:: SEITENAUSZUG ::
Also business as usual bei JBS. Nach der Zahlung von 3 Milliarden
Dollar zur Beilegung von Bestechungs- und Korruptionsvorwürfen haben die
Batistas bei JBS immer noch das Sagen – August 2017.
Ebenfalls im Jahr 2017 heuerte JBS den ehemaligen USDA-Chef für
Lebensmittelsicherheit, Al Almanza, an. Al Almanza hatte fast 40 Jahre lang für
das US-Landwirtschaftsministerium gearbeitet und war maßgeblich daran beteiligt,
kleine Betriebe mit verschärften Vorschriften und Regeln aus dem Geschäft zu
drängen. Dann ließ er als USDA-Chef während eines Zeitraums von 80 Tagen die
Einfuhr von Gammelfleisch aus Brasilien zu, während alle anderen Länder die
Einfuhr von Gammelfleisch über ihre Grenzen verboten hatten. Al Almanza
wechselte dann einfach zu JBS.

:: BEREITGESTELLTE AUFLISTUNG ::
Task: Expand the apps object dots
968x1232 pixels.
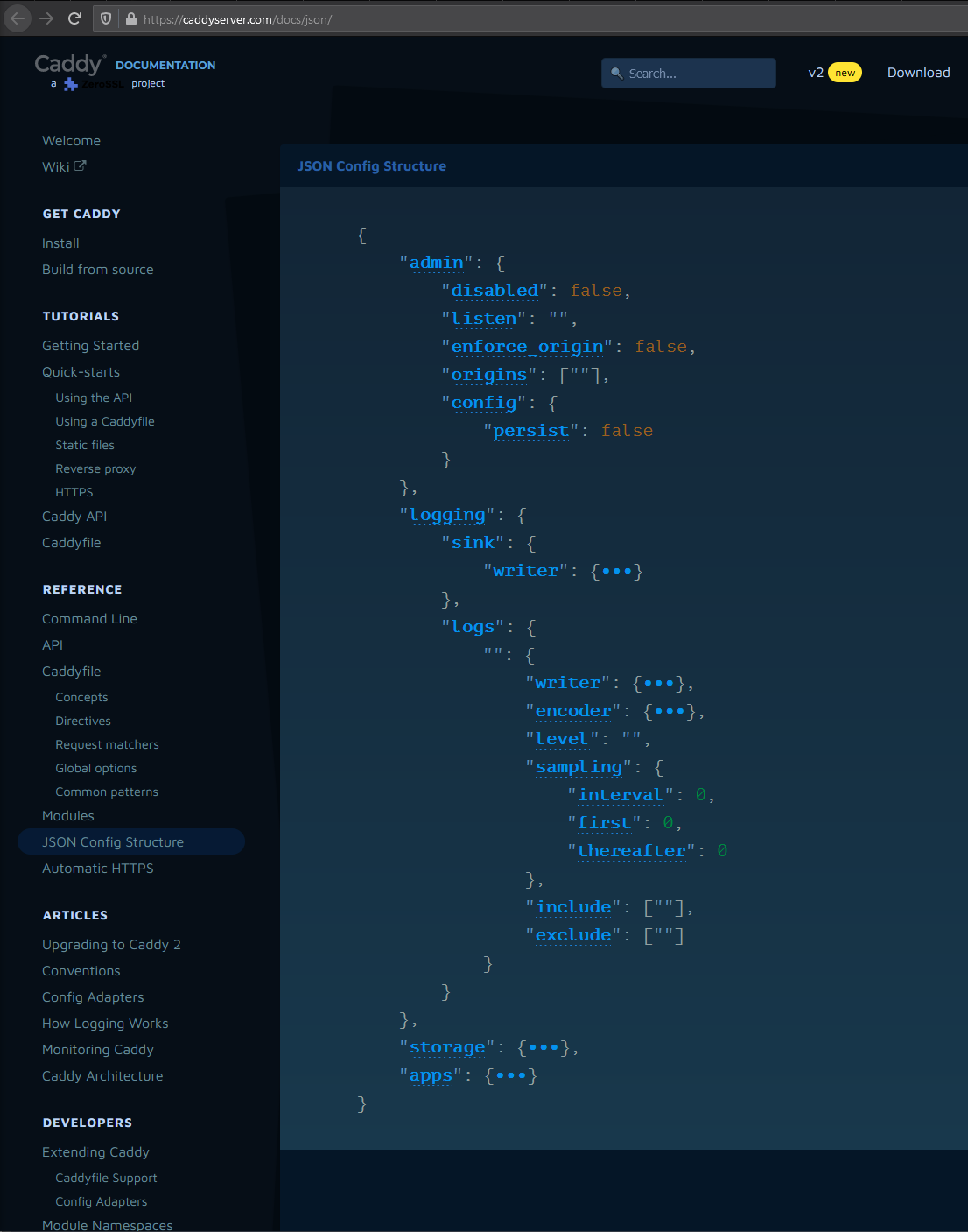Action: 513,1074
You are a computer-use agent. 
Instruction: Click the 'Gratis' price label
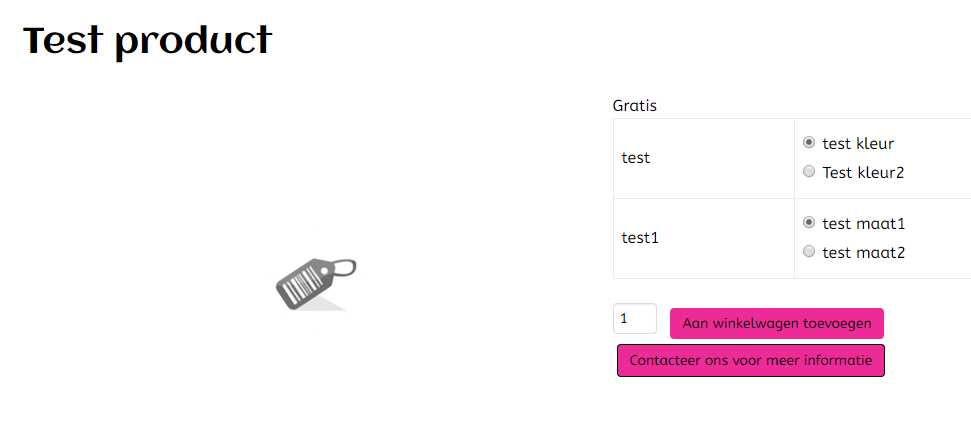tap(635, 105)
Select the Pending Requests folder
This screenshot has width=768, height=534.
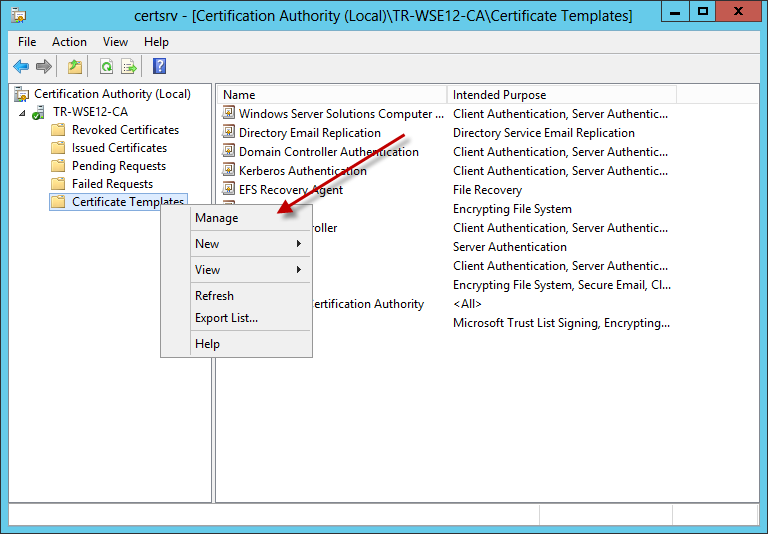click(118, 166)
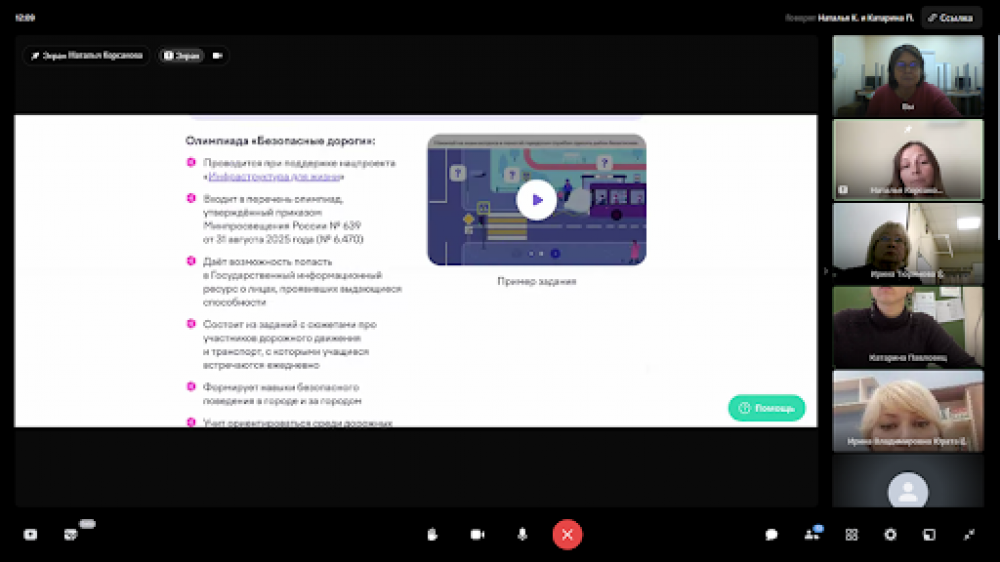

:: SCHRIFTLICHE AUFGABE A ::
Gib die gesamte Auflistung erneut wieder und setze dabei „Command“ an die Stelle von „Instruction“, ohne sonst etwas zu verändern. Lass die Bilder in deiner Antwort weg.
:: SCHRIFTLICHE AUFGABE B ::
Knüpfe an den Seitenauszug über JBS und Al Almanza an und schreibe ihn im Anschluss an seinen letzten Satz weiter.
Die Auflistung hat mit dem Seitenauszug nichts zu tun.

:: LÖSUNG ZUR ÜBUNG A ::
Task: Expand the apps object dots
968x1232 pixels.
Action: 513,1074
You are a computer-use agent. 
Command: Click the 'Gratis' price label
tap(635, 105)
Select the Pending Requests folder
This screenshot has width=768, height=534.
click(118, 166)

:: LÖSUNG ZUR ÜBUNG B ::
Das Monopol, das zwischen den Landwirten, den Viehzüchtern und den
Verbrauchern steht und die Kosten des Inputs und die Preise des Outputs
kontrolliert, ist die größte Bedrohung für die Landwirte und Viehzüchter sowie
auch für die Verbraucher, die keinen Zugang zu guten Lebensmitteln haben. Das
Monopol zieht den Reichtum aus den landwirtschaftlichen Unternehmen und
hinterläßt Armut, hungernde Menschen, schlechte Lebensmittel, stark verarbeitete
Lebensmittel, und verschärft die weltweite Krise des Hungers und des Mangels an
Nahrungsmitteln. Vier große Fleischkonzerne vernichten die kleinen
Viehzüchter.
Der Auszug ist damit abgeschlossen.